Hdl: Wie lässt sich dein intensives Training mit vier Kindern und dem Beruf vereinbaren?

Matthias: Das geht eigentlich nur wenn man Rückendeckung von der Frau bekommt. Anders ist das gar nicht möglich. Das Training war nie ein Zuckerschlecken. Oft habe ich zuerst die Kinder ins Bett gebracht, bin dabei kurz eingeschlafen, habe dann aber noch eine tolle Intervall-Einheit hinbekommen. Oder ich ging am Sonntagabend spät noch raus auf die 35 Kilometer-Runde. Es braucht viel Willen, und natürlich muss innerlich ein Feuer brennen. Aber mit so vielen Kindern braucht es die Unterstützung der Frau – und dafür bin ich ihr von Herzen dankbar – ich weiss, dass sie mir viel ermöglicht hat. Unser jüngstes Kind ist letztes Jahr im Mai zur Welt gekommen, seitdem musste ich das Laufen stark reduzieren. Eine grosse Familie fordert viel – so warte ich jetzt einfach mal auf «bessere» Zeiten…

Hdl: Wann hast du mit dem Laufen begonnen? Warst du schon immer sportlich?

Matthias: Sport – oder besser «Bewegung» – war schon immer mein Element.

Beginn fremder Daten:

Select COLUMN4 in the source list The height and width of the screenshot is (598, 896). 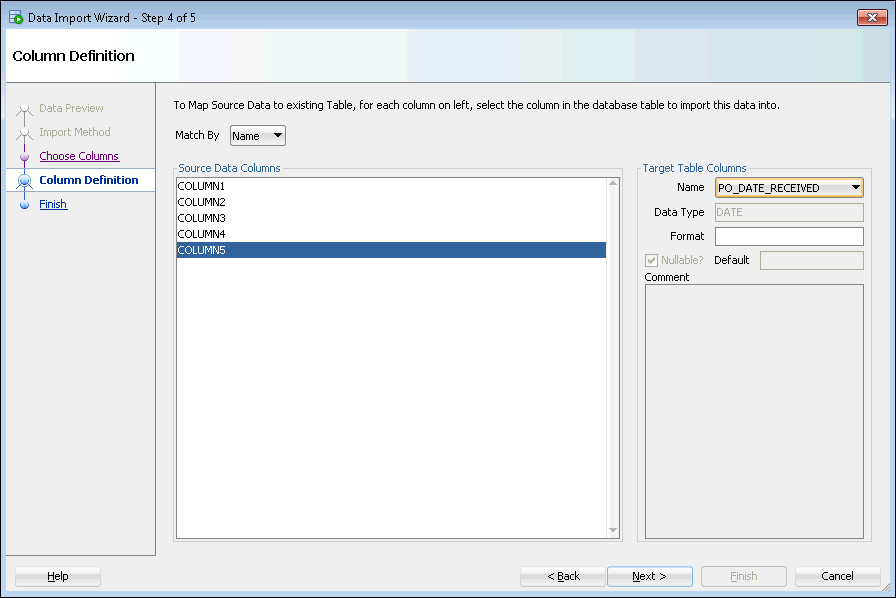click(x=202, y=235)
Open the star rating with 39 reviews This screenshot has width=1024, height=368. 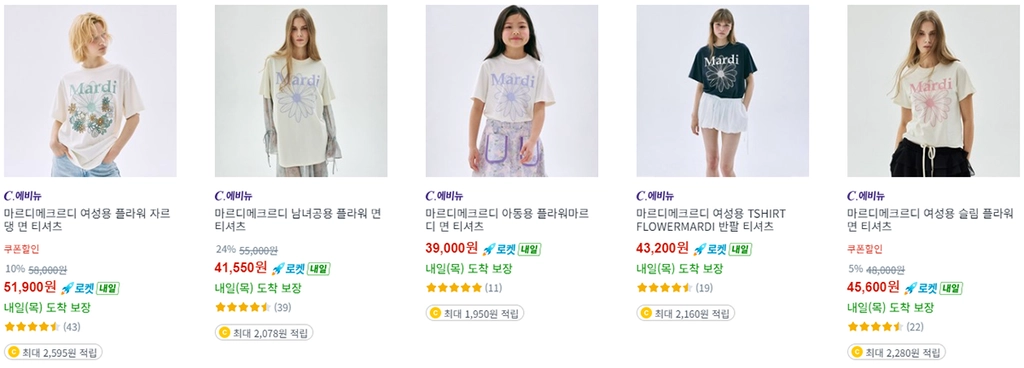click(253, 307)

Früher habe ich viel Fussball gespielt. Da habe ich schon damit begonnen zu «Joggen». Dann bin ich mit 29 über einen Arbeitskollegen zum Marathon gestossen. Das hat mich von Anfang an fasziniert. Da ich damals nur spärlich trainiert habe (dreimal pro Woche) bin jeweils jämmerlich eingebrochen und habe viele Schläge vom Hammermann abbekommen.

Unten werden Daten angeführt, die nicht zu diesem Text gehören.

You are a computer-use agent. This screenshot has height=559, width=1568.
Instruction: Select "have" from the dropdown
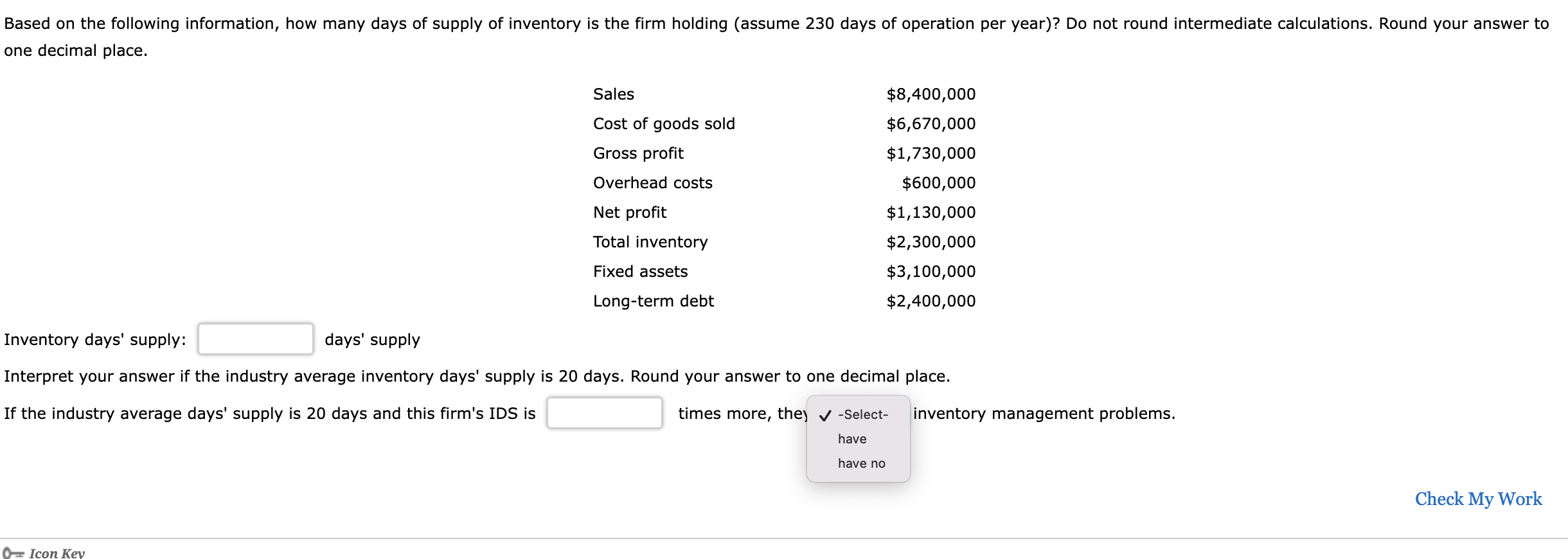click(x=852, y=439)
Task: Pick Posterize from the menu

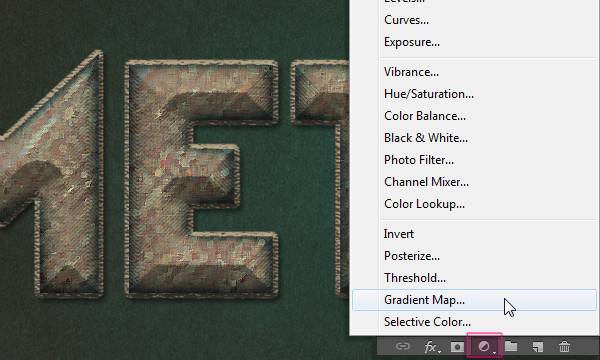Action: (x=412, y=256)
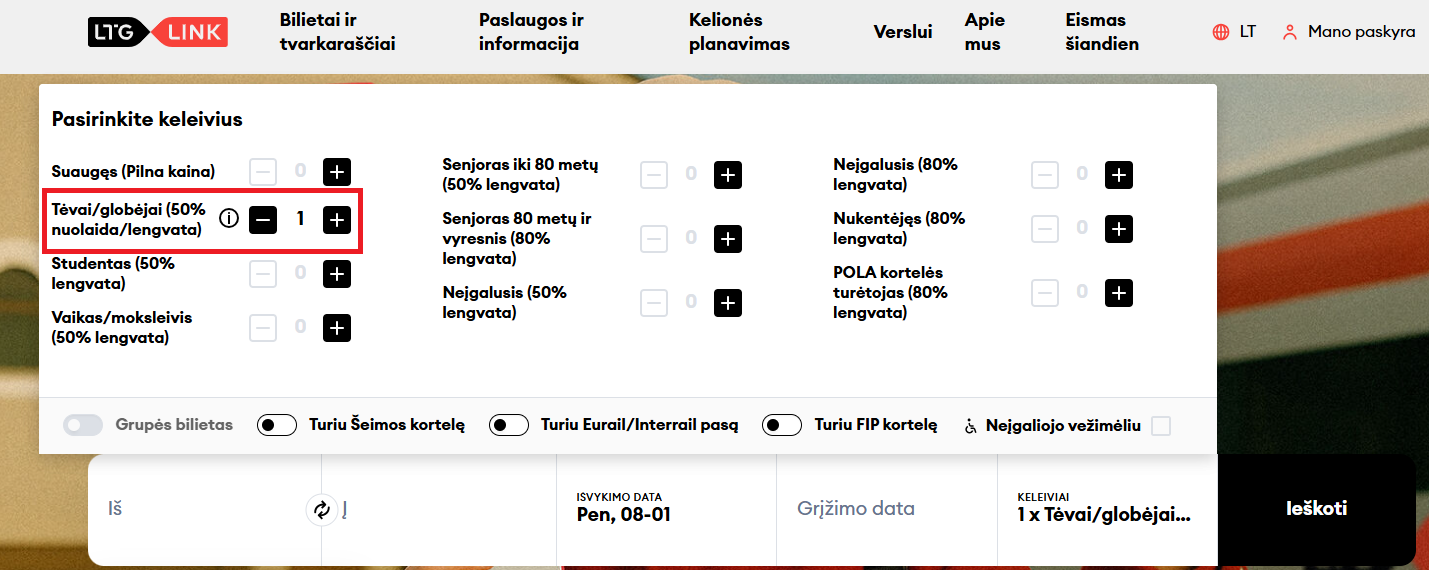
Task: Click the Iš departure station field
Action: tap(200, 509)
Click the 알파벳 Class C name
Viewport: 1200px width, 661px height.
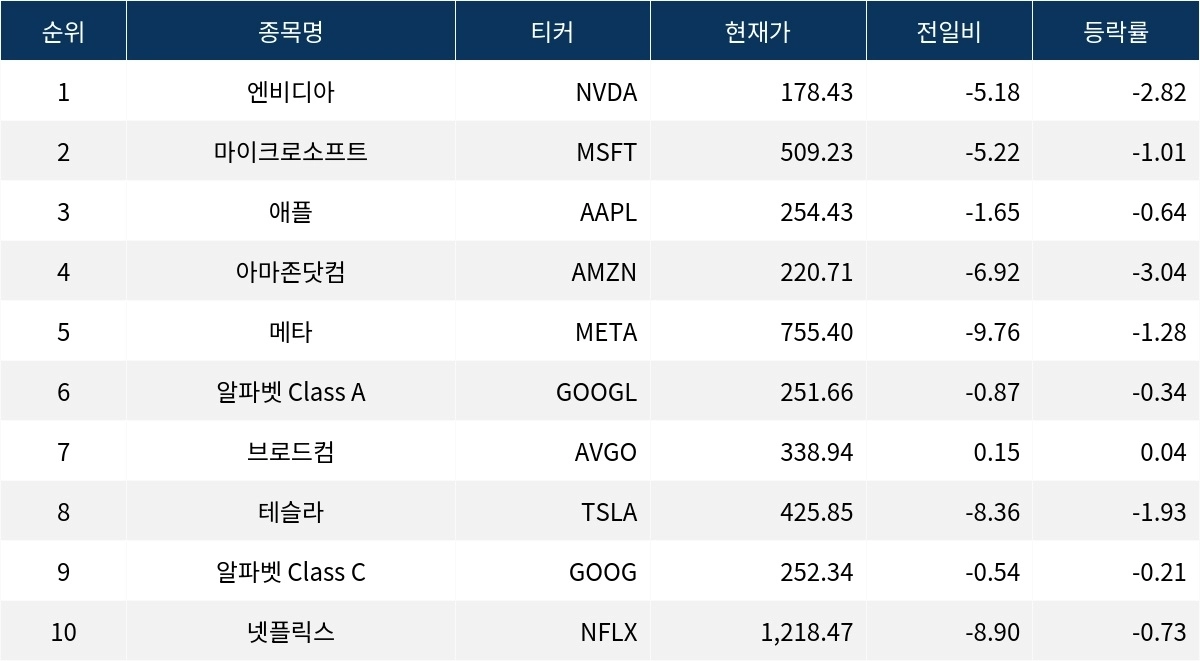point(290,572)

Hdl: Du bist Mitglied beim „Basel Running Club BRC“. Erzähle uns kurz über deinen Verein.

Matthias: Der Verein ist noch recht jung, es gibt ihn erst seit ein paar Jahren. Es ist eine unglaublich motivierte und positive Truppe. Der Trainer ist mit Leib und Seele (Marathon) Läufer. Und obwohl ich «schnell» bin, gibt es im Verein noch viel Schnellere! Wegen meiner knappen Zeit (Familie/Beruf) habe ich es leider nie wirklich geschafft regelmäßig das BRC-Training zu besuchen. Das ist etwas was ich sehr bereue, denn jedes Mal wenn ich wieder mit dem Verein trainiert habe, hat mich das gestärkt und weiter motiviert. Wer mal in Basel ist, kann dort ruhig ein Training besuchen – es lohnt sich auf jeden Fall!

Hdl: Welche Laufveranstaltungen in der Schweiz kannst du uns empfehlen?

Matthias: Für mich ist und bleibt der Zermatt-Marathon der schönste Marathon den ich kenne. Leider liegt der nicht gleich um die Ecke. Ich bin ihn zwischen 2002 und 2010 sieben Mal gelaufen. Auch die grosse Laufveranstaltung Ende Oktober in Luzern (Lucerne City Marathon) kann ich sehr empfehlen.

Hdl: Vielen Dank für das Gespräch!

Matthias: Hey, auch vielen Dank! Mir war es eine grosse Freude. Es hat richtig Spass gemacht in all diesen Erinnerungen zu verweilen. Viel Spass beim Laufen!